Items drawn from a dataset:
— Start —
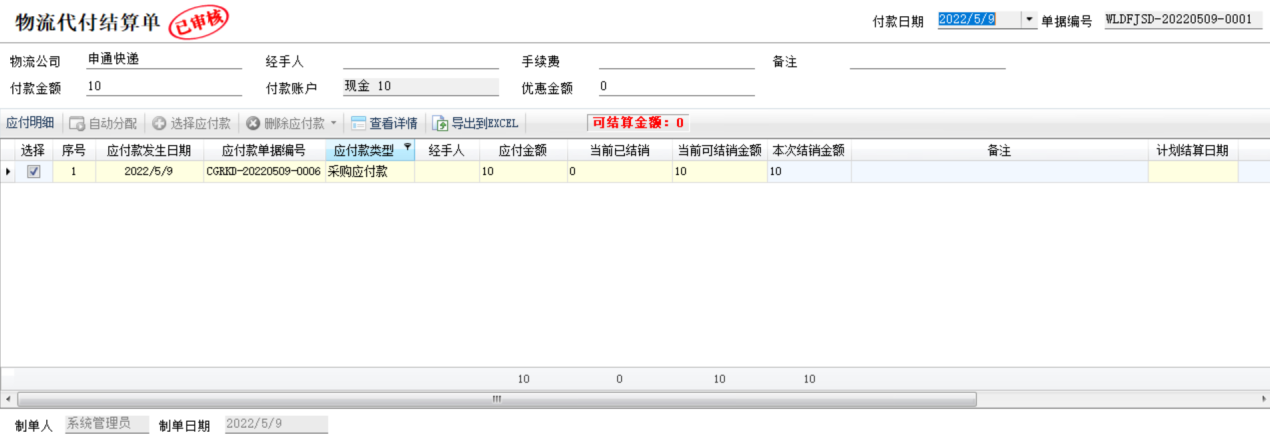Switch to the 应付明细 tab
The width and height of the screenshot is (1270, 442).
[x=30, y=123]
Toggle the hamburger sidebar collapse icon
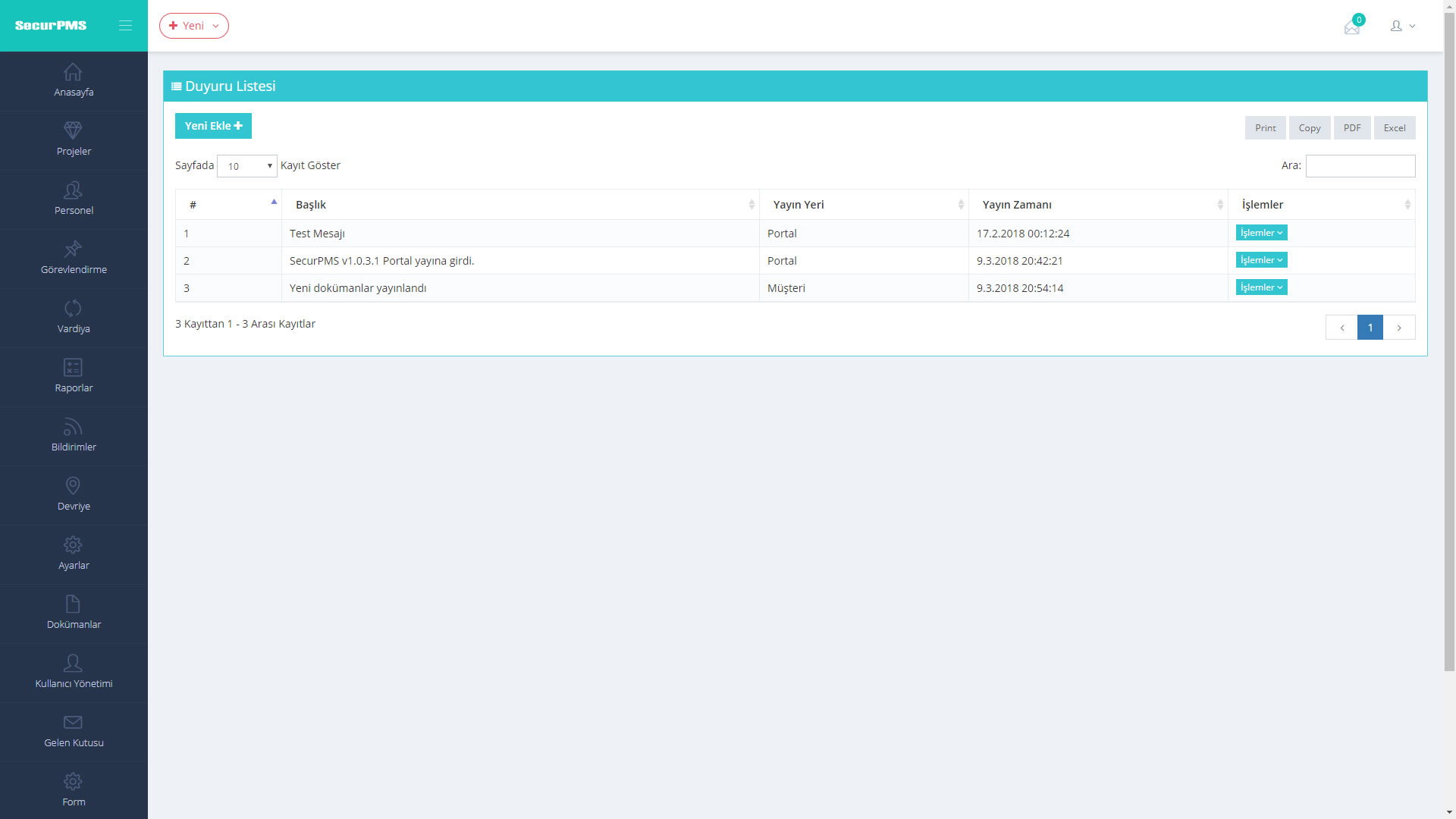 [x=125, y=26]
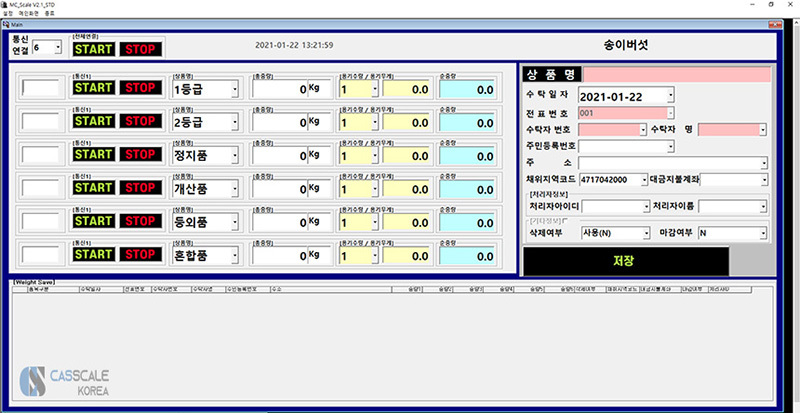Click STOP on the 혼합품 row

click(138, 253)
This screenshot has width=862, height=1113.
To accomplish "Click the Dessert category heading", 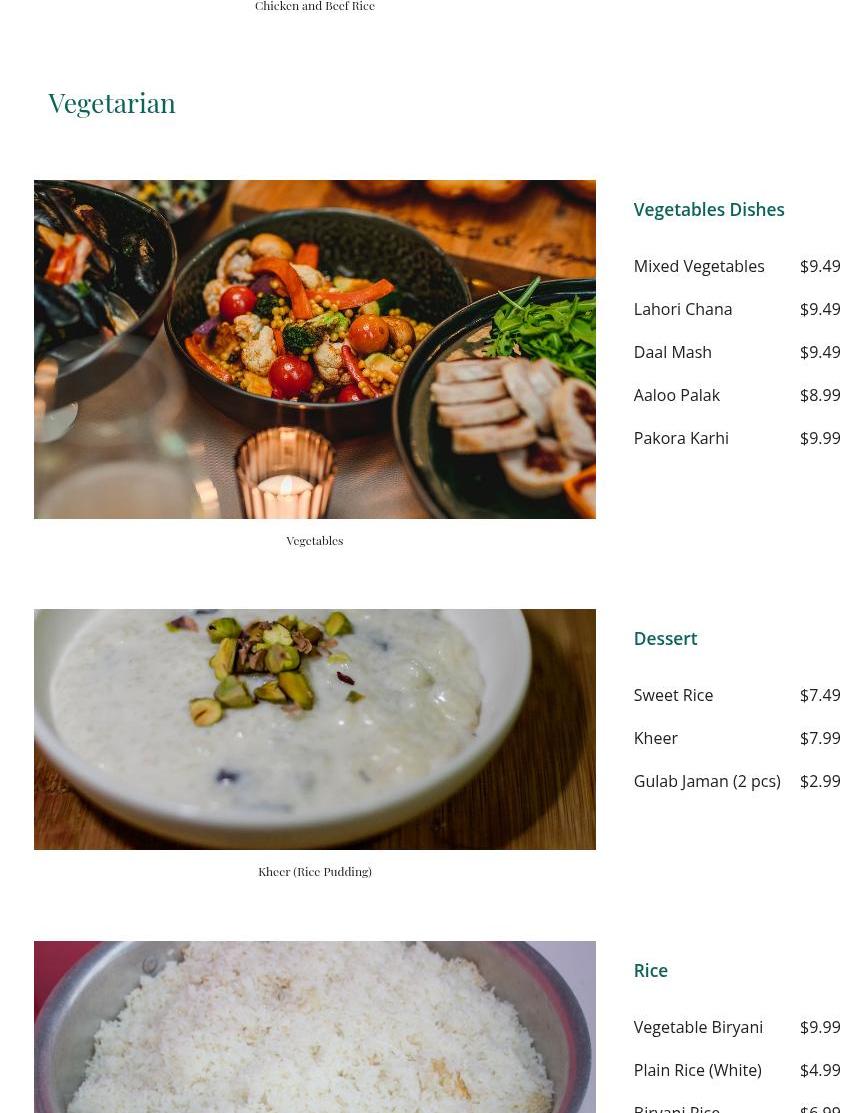I will point(665,638).
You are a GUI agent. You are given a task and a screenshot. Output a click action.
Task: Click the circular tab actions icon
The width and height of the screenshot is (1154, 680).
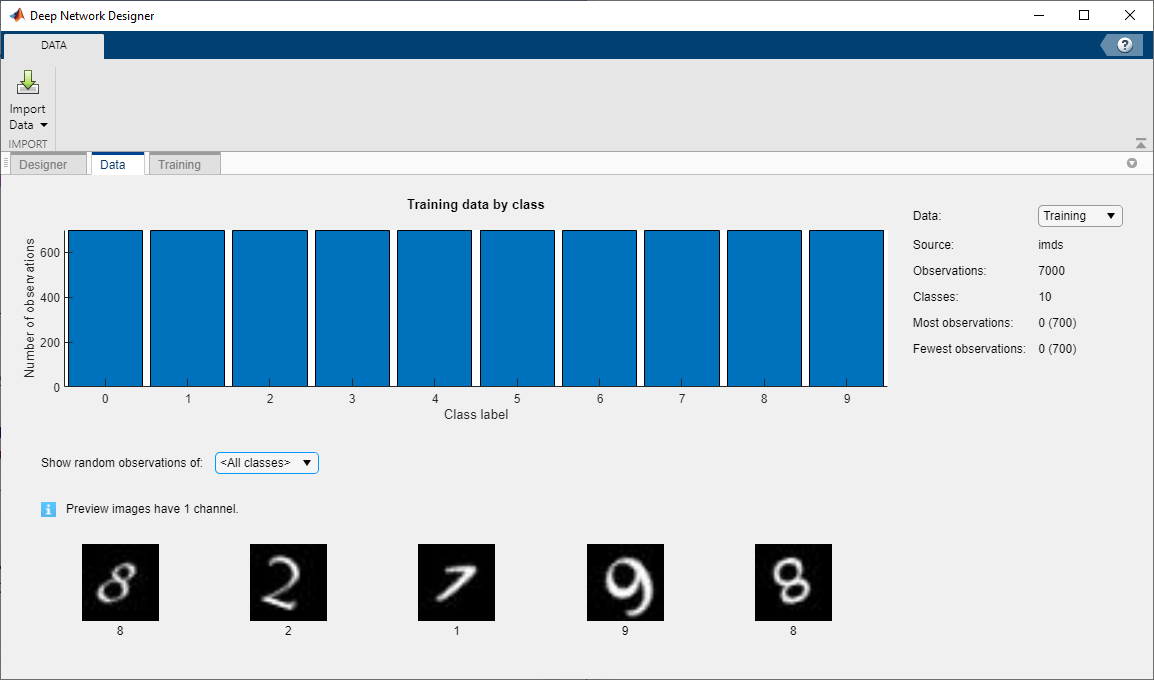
— End —
## [DIRECTION]
Report each line above that contains the string "height", copying every such line in full.

## [FULL OUTPUT]
The width and height of the screenshot is (1270, 442).
This screenshot has width=862, height=1113.
The width and height of the screenshot is (1154, 680).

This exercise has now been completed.